» Section de texte
= = =

Anne, jeune cinéaste, est à la recherche d’explications sur ce qu’il lui semble être un bon sujet de documentaire: Mai 68. Seulement Anne, partagée entre son désir de création et son amour pour Blaise, s’aperçoit, d’illusions en désillusions, que les acteurs de cette période ne sont pas si… révolutionnaires que cela.
Pari risqué que de faire un film sur Mai 68. Bon nombre de cinéastes s’y sont essayés, avec plus ou moins de bonheur, pour souvent sombrer dans une certaine nostalgie. Depuis quelques années, même les écrivains et les prétendus philosophes se sont mis en tête de régler leurs comptes avec cette période, accusée de tous les maux contemporains. L’idée de Judith Cahen et de Jean-Henri Roger est justement d’aller à l’encontre de cette tendance en évitant tout passéisme susceptible de tourner le dos au présent et à l’avenir. Pour ce faire, le cinéaste et la co-scénariste ont choisi d’ancrer leur projet en 2002 en suivant le parcours chaotique d’Anne Buridan (personnage récurrent que Judith Cahen avait déjà incarné et mis en scène dans ses premiers films) qui décide de réaliser un film à propos de Mai 68 et d’interviewer les principaux acteurs des événements.

= = =

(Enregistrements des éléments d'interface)
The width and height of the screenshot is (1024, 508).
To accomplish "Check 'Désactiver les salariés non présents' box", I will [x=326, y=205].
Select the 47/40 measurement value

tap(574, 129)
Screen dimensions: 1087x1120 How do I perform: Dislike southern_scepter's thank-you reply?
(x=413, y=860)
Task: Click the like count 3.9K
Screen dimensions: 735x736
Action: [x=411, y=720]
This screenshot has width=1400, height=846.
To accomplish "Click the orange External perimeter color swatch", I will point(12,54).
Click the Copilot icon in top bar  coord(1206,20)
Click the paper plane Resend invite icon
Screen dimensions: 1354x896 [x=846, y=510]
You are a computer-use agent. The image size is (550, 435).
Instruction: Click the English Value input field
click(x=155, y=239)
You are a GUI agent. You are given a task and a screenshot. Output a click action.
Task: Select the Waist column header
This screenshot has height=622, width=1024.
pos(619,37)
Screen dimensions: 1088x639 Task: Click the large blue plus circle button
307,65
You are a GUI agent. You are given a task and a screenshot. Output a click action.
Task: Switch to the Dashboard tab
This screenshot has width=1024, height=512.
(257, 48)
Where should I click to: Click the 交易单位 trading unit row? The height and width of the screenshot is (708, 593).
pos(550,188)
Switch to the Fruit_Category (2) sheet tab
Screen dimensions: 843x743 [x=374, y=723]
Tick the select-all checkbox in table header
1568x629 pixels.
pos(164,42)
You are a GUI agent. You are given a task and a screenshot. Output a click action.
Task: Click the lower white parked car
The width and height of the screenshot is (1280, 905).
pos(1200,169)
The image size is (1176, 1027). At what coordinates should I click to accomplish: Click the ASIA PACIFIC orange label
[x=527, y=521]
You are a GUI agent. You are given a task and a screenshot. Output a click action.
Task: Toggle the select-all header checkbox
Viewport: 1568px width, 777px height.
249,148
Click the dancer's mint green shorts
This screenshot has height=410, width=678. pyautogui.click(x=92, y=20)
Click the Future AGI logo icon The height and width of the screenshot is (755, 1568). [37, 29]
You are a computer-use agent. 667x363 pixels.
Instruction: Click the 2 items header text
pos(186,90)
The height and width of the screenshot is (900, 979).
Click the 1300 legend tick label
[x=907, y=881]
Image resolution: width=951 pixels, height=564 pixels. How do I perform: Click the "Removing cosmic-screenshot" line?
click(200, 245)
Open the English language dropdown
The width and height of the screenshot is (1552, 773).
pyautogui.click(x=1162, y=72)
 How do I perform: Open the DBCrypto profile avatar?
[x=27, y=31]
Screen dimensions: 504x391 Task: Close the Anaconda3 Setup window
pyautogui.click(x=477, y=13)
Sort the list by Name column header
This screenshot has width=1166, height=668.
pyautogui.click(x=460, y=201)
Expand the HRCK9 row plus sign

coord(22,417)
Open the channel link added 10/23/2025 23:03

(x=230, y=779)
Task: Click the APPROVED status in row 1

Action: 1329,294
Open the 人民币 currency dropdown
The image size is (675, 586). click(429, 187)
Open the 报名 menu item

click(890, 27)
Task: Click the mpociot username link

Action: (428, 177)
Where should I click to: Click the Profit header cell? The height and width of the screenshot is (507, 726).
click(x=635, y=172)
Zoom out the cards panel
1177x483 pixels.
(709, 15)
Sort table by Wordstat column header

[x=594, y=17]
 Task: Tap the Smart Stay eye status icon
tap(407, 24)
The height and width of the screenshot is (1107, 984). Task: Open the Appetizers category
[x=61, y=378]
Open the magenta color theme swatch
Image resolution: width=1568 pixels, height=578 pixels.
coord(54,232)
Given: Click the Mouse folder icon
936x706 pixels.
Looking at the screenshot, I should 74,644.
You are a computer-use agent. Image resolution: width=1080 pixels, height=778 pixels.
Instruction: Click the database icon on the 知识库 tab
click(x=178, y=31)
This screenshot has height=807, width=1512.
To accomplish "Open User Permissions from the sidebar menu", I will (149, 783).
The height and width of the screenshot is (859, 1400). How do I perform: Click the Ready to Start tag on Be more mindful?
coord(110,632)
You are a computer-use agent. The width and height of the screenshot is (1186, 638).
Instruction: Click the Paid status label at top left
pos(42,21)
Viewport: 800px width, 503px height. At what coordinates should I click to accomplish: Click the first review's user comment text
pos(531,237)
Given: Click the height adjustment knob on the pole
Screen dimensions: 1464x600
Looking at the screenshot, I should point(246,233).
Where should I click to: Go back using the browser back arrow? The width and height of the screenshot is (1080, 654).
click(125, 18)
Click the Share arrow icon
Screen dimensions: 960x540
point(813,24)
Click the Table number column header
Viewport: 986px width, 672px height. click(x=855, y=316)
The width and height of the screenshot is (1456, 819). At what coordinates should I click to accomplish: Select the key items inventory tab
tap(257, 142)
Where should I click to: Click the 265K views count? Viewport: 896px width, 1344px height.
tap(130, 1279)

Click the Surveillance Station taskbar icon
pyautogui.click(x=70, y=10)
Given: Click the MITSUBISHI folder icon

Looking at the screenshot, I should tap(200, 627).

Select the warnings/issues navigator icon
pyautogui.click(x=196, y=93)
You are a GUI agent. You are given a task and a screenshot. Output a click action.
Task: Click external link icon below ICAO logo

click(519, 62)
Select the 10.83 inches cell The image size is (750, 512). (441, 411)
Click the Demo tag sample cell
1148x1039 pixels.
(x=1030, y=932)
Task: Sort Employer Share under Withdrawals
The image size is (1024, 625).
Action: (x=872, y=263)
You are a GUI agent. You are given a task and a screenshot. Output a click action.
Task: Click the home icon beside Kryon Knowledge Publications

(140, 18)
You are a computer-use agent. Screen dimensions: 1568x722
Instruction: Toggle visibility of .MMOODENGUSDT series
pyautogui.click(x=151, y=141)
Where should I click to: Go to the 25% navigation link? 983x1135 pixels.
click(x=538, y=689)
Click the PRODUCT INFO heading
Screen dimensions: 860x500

= = =

» Les consignes
- 1) Transcrivez sans rien changer le passage de la critique du film sur Mai 68 qui commence aux mots « Pari risqué que » et s'arrête après les mots « acteurs des événements. ».
- 2) Reformulez sous forme de liste le paragraphe de la critique du film sur Mai 68 qui commence par « Pari risqué que de faire », en conservant ses faits principaux.
Les lignes ci-dessus forment un matériau distinct du texte.

» Réponses par consigne
- 1)
Pari risqué que de faire un film sur Mai 68. Bon nombre de cinéastes s’y sont essayés, avec plus ou moins de bonheur, pour souvent sombrer dans une certaine nostalgie. Depuis quelques années, même les écrivains et les prétendus philosophes se sont mis en tête de régler leurs comptes avec cette période, accusée de tous les maux contemporains. L’idée de Judith Cahen et de Jean-Henri Roger est justement d’aller à l’encontre de cette tendance en évitant tout passéisme susceptible de tourner le dos au présent et à l’avenir. Pour ce faire, le cinéaste et la co-scénariste ont choisi d’ancrer leur projet en 2002 en suivant le parcours chaotique d’Anne Buridan (personnage récurrent que Judith Cahen avait déjà incarné et mis en scène dans ses premiers films) qui décide de réaliser un film à propos de Mai 68 et d’interviewer les principaux acteurs des événements.

- 2)
- Faire un film sur Mai 68 est un pari risqué. Bon nombre de cinéastes s'y sont essayés, souvent en sombrant dans une certaine nostalgie.
- Depuis quelques années, des écrivains et de prétendus philosophes règlent leurs comptes avec cette période, accusée de tous les maux contemporains.
- Judith Cahen et Jean-Henri Roger veulent aller à l'encontre de cette tendance en évitant tout passéisme.
- Ils ancrent leur projet en 2002. Ils suivent Anne Buridan, personnage récurrent que Judith Cahen avait déjà incarné et mis en scène dans ses premiers films.
- Anne décide de réaliser un film sur Mai 68 et d'interviewer les principaux acteurs des événements.